Professor Brian Cox continues his epic exploration of the universe with a journey into darkness. The centre of our galaxy is home to an invisible monster of unimaginable power – a supermassive black hole named Sagittarius A*. Weighing four million times the mass of the Sun, it’s an object with such an immense gravitational field that nothing can escape – not even light.
For decades, black holes existed purely in the minds of theoretical physicists – the idea was so absurd, scientists thought they couldn’t possibly exist in nature. But recent astronomical breakthroughs have confirmed not only that black holes like Sagittarius A* exist, but that these bizarre invisible objects may be the ultimate galactic protagonists.
Stunning CGI takes us back to witness the fiery origins of our galaxy’s black hole 13.6 billion years ago, when the early universe was home to colossal blue stars hundreds of times more massive than our sun. These stars lived fast and died young, and when they ran out of fuel, they collapsed under their own enormous mass, crushing down into an object so small and so dense it punched a hole in the fabric of the universe. That is how our galaxy’s black hole was born.

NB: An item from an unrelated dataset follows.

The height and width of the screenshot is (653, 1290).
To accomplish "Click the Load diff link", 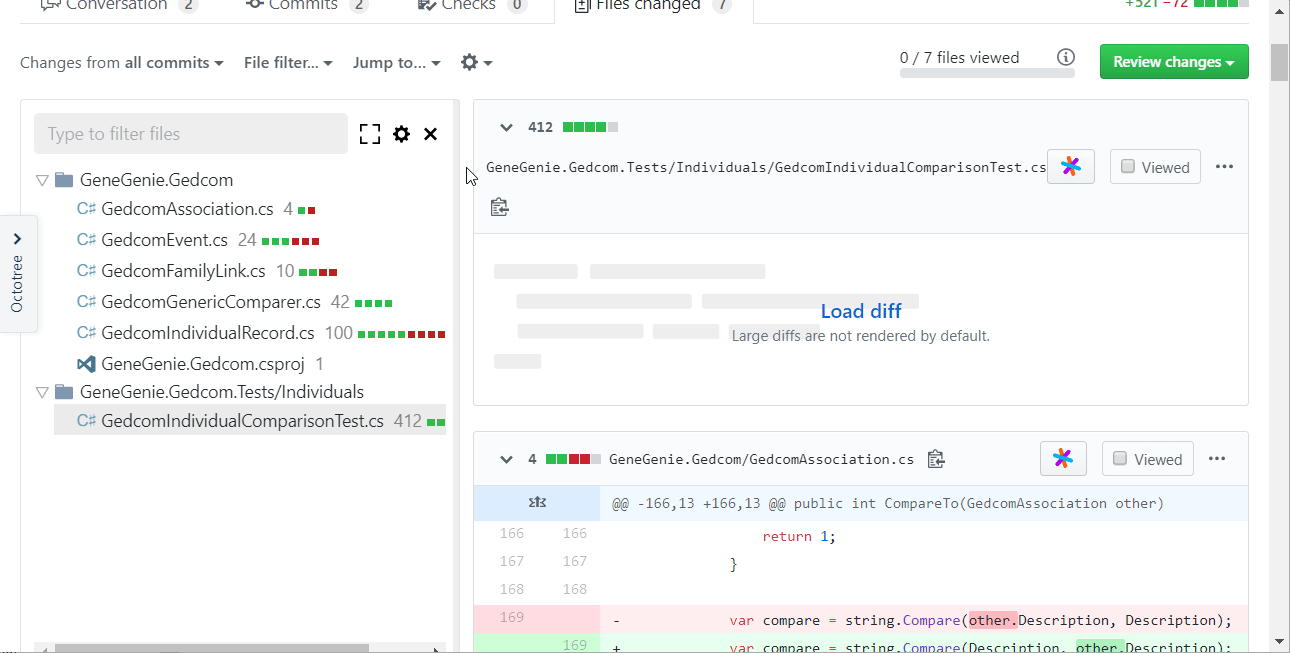I will (861, 311).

The story of Sagittarius A* is a tale of both destruction and creation. Over billions of years, it feasted on nearby gas and stars, and through cataclysmic mergers with other black holes it sent ripples through the fabric of the universe. But Brian reveals that we have recently come to understand how our black hole is also an agent of creation. A breakthrough discovery by Nasa’s Fermi gamma-ray telescope has shown that our black hole once had the power to sculpt the entire galaxy, creating vast bubbles of gas above and below our galaxy that persist to this day. We may even have Sagittarius A* to thank for our own existence.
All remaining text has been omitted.